DETROIT: Despite the positive media coverage GM got at this year's Detroit Auto Show with its Camaro concept, the world's largest automaker still finds itself trying to regain consumer confidence, following last year's $4.5 billion loss and bankruptcy rumors.
Company officials say an aggressive PR campaign is in the offing to change consumer perceptions that the corporate marque is tarnished. Tom Kowaleski, VP of global communications at GM, conceded that there's a lot of work to be done in 2006.
Kowaleski said GM would reach out to business media to keep the press apprised of the status of the company's turnaround plan, announced in the fourth quarter.
Besides closing 12 production facilities, GM will slash staff. Kowaleski confirmed that the cuts would hit PR.
"Our company, both on the salaried side and hourly side, is reducing headcount, and [PR] is doing the same thing... we keep reducing the size of our staff as we find different ways of becoming more efficient," he explained.
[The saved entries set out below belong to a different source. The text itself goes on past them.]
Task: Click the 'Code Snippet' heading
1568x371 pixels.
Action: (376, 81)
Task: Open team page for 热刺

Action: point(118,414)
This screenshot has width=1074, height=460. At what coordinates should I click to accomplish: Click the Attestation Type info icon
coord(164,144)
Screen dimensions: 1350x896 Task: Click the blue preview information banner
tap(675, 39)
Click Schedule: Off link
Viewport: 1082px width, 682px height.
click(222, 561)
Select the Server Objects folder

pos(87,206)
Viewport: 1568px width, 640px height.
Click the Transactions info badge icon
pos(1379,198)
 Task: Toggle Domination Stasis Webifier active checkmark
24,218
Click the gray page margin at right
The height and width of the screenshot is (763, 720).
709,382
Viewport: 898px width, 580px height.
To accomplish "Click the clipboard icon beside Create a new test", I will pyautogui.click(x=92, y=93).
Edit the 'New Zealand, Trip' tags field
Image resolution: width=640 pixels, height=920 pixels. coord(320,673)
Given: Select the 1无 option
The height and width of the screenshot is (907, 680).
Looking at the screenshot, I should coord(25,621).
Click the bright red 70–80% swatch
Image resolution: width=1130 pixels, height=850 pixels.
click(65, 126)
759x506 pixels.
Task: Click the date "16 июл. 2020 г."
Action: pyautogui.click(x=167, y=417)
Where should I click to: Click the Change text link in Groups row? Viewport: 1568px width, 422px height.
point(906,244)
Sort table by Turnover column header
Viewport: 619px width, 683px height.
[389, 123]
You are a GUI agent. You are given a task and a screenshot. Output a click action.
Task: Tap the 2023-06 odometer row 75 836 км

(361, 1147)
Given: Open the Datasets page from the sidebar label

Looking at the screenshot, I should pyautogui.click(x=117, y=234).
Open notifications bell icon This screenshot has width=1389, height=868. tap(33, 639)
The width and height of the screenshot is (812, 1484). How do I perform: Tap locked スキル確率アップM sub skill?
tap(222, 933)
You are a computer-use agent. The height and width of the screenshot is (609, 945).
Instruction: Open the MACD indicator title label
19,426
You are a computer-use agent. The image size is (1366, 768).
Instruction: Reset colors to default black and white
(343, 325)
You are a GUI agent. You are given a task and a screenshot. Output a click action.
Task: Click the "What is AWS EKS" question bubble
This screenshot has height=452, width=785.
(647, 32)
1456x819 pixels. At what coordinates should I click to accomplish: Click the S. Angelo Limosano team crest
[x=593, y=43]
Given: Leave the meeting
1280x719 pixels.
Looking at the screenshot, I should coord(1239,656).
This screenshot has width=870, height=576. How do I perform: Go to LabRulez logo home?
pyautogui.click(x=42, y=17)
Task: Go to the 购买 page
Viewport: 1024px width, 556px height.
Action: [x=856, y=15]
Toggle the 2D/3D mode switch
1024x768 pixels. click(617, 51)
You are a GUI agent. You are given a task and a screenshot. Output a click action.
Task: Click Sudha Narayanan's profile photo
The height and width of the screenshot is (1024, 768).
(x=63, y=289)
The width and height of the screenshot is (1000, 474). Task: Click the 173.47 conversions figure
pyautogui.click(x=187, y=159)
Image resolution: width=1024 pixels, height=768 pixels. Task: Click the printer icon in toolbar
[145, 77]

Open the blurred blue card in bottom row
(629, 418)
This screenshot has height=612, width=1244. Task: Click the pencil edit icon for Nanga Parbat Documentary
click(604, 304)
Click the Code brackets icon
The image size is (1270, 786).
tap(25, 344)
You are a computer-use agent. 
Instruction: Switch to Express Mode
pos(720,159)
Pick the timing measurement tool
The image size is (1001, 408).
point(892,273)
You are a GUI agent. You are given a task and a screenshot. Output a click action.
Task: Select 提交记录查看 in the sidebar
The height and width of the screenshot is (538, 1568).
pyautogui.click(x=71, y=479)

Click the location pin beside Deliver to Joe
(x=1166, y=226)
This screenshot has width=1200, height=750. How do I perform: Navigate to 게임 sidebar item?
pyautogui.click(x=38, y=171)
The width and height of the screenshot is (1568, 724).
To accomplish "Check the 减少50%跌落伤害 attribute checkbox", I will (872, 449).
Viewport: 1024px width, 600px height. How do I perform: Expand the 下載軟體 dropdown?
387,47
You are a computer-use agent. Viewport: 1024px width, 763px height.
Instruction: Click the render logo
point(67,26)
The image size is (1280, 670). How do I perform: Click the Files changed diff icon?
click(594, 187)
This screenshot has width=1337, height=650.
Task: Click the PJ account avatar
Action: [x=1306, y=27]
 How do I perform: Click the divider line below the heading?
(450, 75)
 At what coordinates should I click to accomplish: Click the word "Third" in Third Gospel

Currently, GM has 280 PR people in North America and double that around the world, Kowaleski noted.
In terms of consumer PR, Kowaleski said GM will sharpen its focus by highlighting fewer cars and trucks. He said the company will tout vehicles that are "important and representative" of what the divisional brand image is. Some of those include Chevy Tahoe, Saturn Sky, Cadillac Escalade and Hummer H3.
GM will also target 15 markets where it has underperformed, among them Southern California, New York, south Florida, and Chicago, where the company has lost share to the imports.
Media outreach this year will extend beyond the traditional buff-book audience. "We've got plans to target more than those who just traditionally write product reviews and provide them the opportunity to get into our products more this year," Kowaleski said. That includes broadcast and lifestyle media.
Mark Hass, CEO of MS&L, one of GM's global agencies, said the company has to have an aggressive offense on its product story and an aggressive defense on its corporate story.
He said GM could help close the gap between perception and reality by doing more kinds of nontraditional PR.
"They could do more influencer marketing as opposed to media relations," Hass said. "This means getting GM execs to meet with editorial boards, bankers, and insurance people."
Kowaleski said GM this year plans to do just that with media, community leaders, government leaders and celebrities.